2 cups rice, cooked
1 pound ground beef
2 tbsp canola oil
4 oz. snap peas (about 30)
1/4 red onion, diced
10 oz. mushrooms, sliced
20 baby carrots, diced
1/2 large zucchini, sliced into half moons
2 cloves garlic, minced
1/2 cup stir fry sauce
In a large skillet, brown the ground beef on medium high heat. Set aside in a bowl.
Return the skillet to the heat, and add the canola oil. Heat until hot.
Add the peas, onion, mushrooms, carrots, zucchini, and garlic.
Stir frequently, until all the veggies are cooked, but still crisp, which will take about 5-7 minutes on medium high heat.

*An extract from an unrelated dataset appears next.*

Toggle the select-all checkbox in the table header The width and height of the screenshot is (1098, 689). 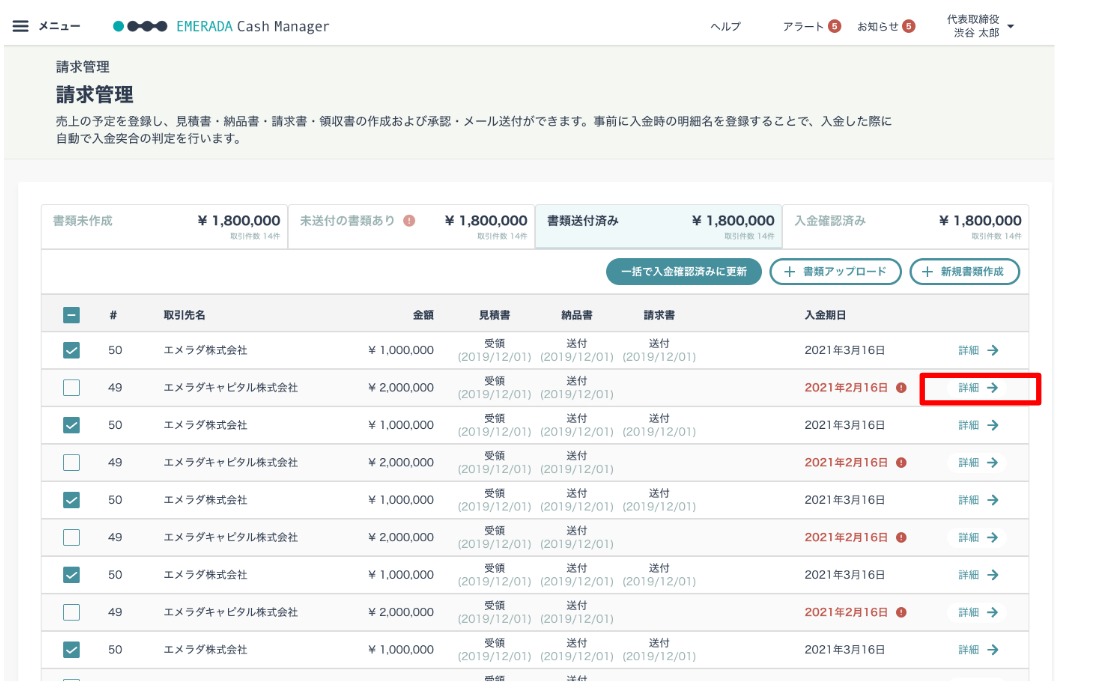[71, 315]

Add the ground beef back to the pan, and pour the stir fry sauce over top.
Stir to combine and heat for another minute.
Serve over top of brown or white rice.
My review: I knew I had all these fresh vegetables and I wanted something good to do with all of them. I also didn't have any steak or chicken, which are my first choices when making stir fry, so I used some hamburger. This was great, I will definitely be making this again! It would be great with broccoli, peppers, and mini corn cobs, too! Also, it was on the table within about 20 minutes, which made it a great weeknight dinner.